- DATASET -
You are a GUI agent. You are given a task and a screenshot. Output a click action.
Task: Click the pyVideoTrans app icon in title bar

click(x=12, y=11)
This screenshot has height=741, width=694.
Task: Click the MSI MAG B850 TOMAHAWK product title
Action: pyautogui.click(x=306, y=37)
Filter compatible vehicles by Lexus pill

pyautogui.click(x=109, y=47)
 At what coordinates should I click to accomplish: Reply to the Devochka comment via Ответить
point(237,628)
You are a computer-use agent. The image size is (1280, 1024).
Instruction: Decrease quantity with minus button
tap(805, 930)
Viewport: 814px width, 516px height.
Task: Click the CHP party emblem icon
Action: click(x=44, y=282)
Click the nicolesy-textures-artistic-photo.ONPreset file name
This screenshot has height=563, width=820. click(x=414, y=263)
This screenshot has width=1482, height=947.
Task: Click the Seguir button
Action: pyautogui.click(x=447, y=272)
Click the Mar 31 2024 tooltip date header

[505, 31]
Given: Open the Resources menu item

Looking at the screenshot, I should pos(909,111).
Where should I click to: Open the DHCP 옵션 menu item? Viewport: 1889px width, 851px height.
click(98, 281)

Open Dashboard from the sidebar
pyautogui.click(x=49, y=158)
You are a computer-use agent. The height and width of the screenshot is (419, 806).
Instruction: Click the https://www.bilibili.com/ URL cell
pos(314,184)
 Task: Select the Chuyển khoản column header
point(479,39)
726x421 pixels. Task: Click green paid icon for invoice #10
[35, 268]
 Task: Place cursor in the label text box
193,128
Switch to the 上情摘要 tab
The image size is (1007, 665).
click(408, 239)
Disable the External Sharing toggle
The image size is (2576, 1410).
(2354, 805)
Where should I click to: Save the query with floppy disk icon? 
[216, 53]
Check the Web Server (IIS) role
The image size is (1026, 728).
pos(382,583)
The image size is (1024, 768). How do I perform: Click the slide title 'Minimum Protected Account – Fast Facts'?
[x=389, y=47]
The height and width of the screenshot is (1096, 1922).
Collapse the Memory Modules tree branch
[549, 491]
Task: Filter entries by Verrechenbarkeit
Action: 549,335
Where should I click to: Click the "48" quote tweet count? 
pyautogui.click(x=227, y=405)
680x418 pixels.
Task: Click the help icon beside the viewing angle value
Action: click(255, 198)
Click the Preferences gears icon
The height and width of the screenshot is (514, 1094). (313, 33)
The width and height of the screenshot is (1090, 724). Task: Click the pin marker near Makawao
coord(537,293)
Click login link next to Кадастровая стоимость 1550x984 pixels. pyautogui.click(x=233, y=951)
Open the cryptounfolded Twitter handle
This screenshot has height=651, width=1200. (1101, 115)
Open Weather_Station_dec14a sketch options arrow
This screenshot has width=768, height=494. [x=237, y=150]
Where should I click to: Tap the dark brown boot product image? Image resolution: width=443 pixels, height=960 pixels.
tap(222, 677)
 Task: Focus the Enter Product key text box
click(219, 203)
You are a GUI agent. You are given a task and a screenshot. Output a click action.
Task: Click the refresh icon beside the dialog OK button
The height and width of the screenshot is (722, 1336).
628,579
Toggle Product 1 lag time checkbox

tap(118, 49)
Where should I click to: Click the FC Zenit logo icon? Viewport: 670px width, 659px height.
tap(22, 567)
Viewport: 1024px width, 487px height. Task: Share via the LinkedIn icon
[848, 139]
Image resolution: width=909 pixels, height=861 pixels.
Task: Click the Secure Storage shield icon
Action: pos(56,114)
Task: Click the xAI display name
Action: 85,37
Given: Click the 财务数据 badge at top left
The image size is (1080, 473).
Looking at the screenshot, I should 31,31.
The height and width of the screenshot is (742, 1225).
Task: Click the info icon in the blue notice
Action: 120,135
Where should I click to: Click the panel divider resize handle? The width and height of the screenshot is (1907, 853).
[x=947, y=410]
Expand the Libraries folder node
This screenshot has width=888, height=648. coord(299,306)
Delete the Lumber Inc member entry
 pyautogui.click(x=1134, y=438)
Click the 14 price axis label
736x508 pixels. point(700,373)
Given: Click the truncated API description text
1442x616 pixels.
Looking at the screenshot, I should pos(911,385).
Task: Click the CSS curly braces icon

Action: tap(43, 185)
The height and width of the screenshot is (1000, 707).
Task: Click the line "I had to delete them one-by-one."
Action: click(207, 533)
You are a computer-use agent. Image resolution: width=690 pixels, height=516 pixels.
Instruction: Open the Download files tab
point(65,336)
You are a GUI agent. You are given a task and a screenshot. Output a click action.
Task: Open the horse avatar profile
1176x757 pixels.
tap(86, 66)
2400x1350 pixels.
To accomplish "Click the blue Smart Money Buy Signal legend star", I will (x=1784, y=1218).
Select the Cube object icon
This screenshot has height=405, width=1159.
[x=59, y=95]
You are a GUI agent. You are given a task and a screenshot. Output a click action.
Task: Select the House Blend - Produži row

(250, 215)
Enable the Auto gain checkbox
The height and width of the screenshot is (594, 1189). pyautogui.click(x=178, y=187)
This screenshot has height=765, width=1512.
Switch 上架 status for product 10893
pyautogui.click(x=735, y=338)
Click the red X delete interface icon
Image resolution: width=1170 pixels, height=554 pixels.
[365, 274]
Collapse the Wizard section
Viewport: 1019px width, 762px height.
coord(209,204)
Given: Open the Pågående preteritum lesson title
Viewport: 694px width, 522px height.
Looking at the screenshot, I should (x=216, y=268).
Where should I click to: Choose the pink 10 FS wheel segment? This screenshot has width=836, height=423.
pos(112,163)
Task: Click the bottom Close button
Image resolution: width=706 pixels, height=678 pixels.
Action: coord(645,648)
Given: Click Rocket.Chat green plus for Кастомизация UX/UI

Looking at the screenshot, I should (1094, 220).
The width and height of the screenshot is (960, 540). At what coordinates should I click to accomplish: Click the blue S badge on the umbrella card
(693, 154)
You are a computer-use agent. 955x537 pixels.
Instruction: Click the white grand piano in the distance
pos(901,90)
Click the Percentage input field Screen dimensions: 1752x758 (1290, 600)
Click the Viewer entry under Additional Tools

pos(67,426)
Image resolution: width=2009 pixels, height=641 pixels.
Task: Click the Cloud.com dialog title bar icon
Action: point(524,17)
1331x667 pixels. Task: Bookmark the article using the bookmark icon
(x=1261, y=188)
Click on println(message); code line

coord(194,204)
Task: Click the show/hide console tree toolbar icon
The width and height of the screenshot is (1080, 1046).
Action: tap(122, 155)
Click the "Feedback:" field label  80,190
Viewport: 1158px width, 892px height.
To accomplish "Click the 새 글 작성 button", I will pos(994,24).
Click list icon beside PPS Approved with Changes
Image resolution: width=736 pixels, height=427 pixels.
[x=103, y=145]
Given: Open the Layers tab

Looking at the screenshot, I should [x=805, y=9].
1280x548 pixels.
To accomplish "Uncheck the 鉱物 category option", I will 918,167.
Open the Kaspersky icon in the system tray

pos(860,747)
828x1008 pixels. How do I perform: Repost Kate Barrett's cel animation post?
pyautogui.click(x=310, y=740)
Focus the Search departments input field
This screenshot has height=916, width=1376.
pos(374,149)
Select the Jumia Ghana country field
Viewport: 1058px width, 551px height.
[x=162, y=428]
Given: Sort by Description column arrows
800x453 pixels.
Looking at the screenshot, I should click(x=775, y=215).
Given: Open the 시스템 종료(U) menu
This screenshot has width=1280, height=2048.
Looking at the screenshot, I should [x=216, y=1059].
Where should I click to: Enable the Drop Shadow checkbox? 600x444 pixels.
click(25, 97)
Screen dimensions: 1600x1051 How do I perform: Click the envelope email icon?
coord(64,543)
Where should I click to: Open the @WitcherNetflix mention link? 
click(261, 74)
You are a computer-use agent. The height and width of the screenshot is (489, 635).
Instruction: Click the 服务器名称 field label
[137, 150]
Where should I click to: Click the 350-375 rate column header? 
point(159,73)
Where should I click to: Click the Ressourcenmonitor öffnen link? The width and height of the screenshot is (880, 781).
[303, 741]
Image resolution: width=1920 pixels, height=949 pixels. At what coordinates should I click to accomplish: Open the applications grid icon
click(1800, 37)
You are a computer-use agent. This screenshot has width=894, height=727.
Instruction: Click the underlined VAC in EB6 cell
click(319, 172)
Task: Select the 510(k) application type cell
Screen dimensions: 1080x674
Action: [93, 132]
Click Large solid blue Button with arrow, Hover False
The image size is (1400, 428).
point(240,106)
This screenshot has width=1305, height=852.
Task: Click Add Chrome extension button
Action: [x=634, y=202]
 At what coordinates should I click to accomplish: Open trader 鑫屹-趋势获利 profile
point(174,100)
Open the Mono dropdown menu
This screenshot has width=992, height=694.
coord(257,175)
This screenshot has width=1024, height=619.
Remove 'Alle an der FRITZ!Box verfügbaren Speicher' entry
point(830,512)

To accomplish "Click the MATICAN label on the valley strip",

- THE TASK -
Reproduce the lines of the records exactly, from the first one through the line that contains "You are a computer-use agent. The image".

- ANSWER BOX -
You are a GUI agent. You are given a task and a screenshot. Output a click action.
Task: Click the pyVideoTrans app icon in title bar

click(x=12, y=11)
This screenshot has height=741, width=694.
Task: Click the MSI MAG B850 TOMAHAWK product title
Action: pyautogui.click(x=306, y=37)
Filter compatible vehicles by Lexus pill

pyautogui.click(x=109, y=47)
 At what coordinates should I click to accomplish: Reply to the Devochka comment via Ответить
point(237,628)
You are a computer-use agent. The image size is (1280, 1024).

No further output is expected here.